O ki, devletini devesinin sırtında taşıyabilme becerisini gösteren bir milletin yurdudur. Kıl Çadırı, Yörük’ün ne kadar zeki, güvenilir, kanaatkâr, çevreci, barışçıl ve insancıl olduğunun bir ispatıdır. Öncelikle çadırda kullanılan malzemelerden bahsetmek istiyorum:  Çadır adından da anlaşılacağı gibi yapının çatısını teşkil eder. Aslında tamamına çadır denilmektedir. Ancak parça itibariyle çatısı çadır olarak ifade edilmektedir. Malzemesi karakeçilerin kılının; kırkılması, taranması, eğrilmesi, dokunması ve yine kıldan yapılan iplerle dikilmesi sonucunda elde edilen bir üründür. Yörük Çadırı için öncelikle kırkılan kıllar taranır, pisliklerinden arındırılır. Kirmanlarda eğrilen kıllar ip haline getirilip çiftlenir buna Goğşama denir. Goğşanmış ipler Istarlarda dokunur.  Çul haline gelen ürün bir ucundan yere ağaç kazıklarla tutturulur, diğer ucundan da kuvvetlice asılınarak bir kişi tarafından dövülerek hepsinin uzunluğu bir ayara getirildikten sonra, 20cm uzunluğunda çuvaldız denilen aletlerle, istenilen uzunlukta üretilen çullar, yan yana getirilerek özel bir teknikle dikilmektedirler.
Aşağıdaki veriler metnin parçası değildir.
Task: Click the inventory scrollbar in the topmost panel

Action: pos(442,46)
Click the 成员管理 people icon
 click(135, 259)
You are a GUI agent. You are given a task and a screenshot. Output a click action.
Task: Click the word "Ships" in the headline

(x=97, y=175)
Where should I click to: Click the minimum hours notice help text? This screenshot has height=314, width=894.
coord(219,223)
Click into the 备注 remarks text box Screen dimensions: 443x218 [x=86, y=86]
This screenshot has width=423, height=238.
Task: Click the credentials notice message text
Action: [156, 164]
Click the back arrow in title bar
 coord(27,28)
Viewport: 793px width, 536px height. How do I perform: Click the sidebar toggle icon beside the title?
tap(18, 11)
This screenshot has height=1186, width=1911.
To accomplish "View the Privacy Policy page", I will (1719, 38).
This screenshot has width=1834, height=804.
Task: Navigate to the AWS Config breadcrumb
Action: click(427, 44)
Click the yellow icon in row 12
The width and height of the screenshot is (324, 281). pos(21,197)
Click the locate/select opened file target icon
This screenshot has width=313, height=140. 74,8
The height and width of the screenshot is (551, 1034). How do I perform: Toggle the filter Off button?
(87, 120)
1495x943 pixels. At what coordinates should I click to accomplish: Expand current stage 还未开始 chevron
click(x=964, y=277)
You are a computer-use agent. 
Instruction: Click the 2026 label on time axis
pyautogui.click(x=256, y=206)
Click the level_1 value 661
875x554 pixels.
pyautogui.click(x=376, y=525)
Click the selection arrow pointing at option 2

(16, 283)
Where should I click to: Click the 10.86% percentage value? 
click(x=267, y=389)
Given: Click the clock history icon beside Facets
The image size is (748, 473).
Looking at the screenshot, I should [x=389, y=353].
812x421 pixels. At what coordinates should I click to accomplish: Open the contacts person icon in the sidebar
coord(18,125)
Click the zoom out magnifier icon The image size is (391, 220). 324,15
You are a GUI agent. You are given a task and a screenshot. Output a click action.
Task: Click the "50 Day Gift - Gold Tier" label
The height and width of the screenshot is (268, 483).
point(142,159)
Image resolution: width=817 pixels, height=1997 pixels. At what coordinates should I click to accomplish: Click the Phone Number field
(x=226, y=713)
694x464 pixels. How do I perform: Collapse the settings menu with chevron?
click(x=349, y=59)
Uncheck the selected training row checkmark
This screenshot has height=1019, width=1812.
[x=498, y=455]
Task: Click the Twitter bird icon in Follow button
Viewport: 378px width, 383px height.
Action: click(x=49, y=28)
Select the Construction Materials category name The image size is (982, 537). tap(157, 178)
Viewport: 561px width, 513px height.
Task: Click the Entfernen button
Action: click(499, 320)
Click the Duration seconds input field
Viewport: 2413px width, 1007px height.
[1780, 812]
Kanatlar birbirleriyle birleştirildikten sonra, 20 cm genişliğinde kuşak adı verilen ve çadıra dikey olarak dikilen her ucuna da elçek adı verilen çatal fakat sağlam bir ağaçtan yapılan kuşaklara sabitlenmiş parçalar vardır. Bu ağaçlara da yaklaşık 
10 metre uzunluğunda yine kıldan yapılmış adına örme denilen saç örüğü şeklinde örülmüş iplerle(iplerin elçeklere bağlanma şeklide çok özeldir gevşetmek ve sıkıştırmak için özel bir yöntem uygulanmaktadır) tutturulan çadır, adına bastırık denilen pıynar meşesi yada ardıç dallarının çatal bölgesinden bağlanarak üzerlerinin de ağırca bir taşla sabitlenmektedir. Standart çadırda 8 bağ bulunur yanlardakine böğür bağı öndekine ön bağ arkadakine arka bağ, dört köşedekine de yan bağlar denir. Direkler olarak ta; söğen denilen ardıç dalarından yapılmış yaklaşık 2,5 metre uzunluğunda ağaçlarla, 25x35 cm boyutlarında çanak denilen ağaçtan oyulmuş (çadırın yırtılmasını önlemek için) bir düzeneğin içine yerleştirilerek ayakta durması sağlanmaktadır. Her çadırın ön ve arka kısımlarına kuşaklardan birer tane dikilir ki bunlara siyeç denir. Çadırdan akan yağmurun çadırın sitillerine değmesi önlenir. Çadır yanlarına sitil denilen çadırın enine ve uzunluğuna göre boyutları değişen iki çulun yan yana getirilmesi ile meydana gelen çadırda duvar vazifesi gören ve 25 cm uzunluğundaki ağaç çivilerle tutturulan malzemelerle örtülür. Her çadırda kırk pencere olur ve bu pencerelere delik denir. Burada belirtmekte fayda var çadırın dikiş tekniği, kuşakların dikiş tekniği, siyeçlerin dikiş tekniği ve çulların dikiş tekniği farklı farklıdır ve önem arz etmektedir. Buraya kadar bir çadırın hangi malzemeler kullanılarak ve ne isimler verildiğinden bahsettik. Önemli olanı bu işin mantığındadır. Çadırın kapısı kesinlikle sağ taraftandır. Sağ uğur ve berekettir Türk Toplumunda. Çadırın kapısına kesinlikle kilit olmaz. Çadır yapısı ve kuruluşu itibariyle içerisine kesinlikle su almaz en şiddetli yağmur bile üzerinden kayarak akar gider. ve yine Yörük Çadırı yapısı itibariyle içine çocuklarımız için beşik kurulabilen tek yapıdır. Ayrıca Yörük Çadırı Kışın sıcak yazın ise inadına çok soğuk olur. Aslında fizik kuralına aykırı bir durumdur ancak bu da tabiatın bir gerçeği.

kıl çadır ürünlerimiz sayfası




   

  • Kışın yağmur ve kar geçirmez.
  • Yazın kendini biraz salar, içeri loş bir gün ışığı girer ve sürekli hava sürkilizasyonu sağlar.
  • Doğadaki zararlı (yılan, akrep, örümcek vb.) canlıların içeriye girmesine yapısal dokusu sayesinde izin vermez.
  • Haşere ilaçlama yapıldığı sürece 10 yıla kadar dayanır.
  • Her yere kolaylıkla kurulabilir, tasımada da kolayca katlanabilir.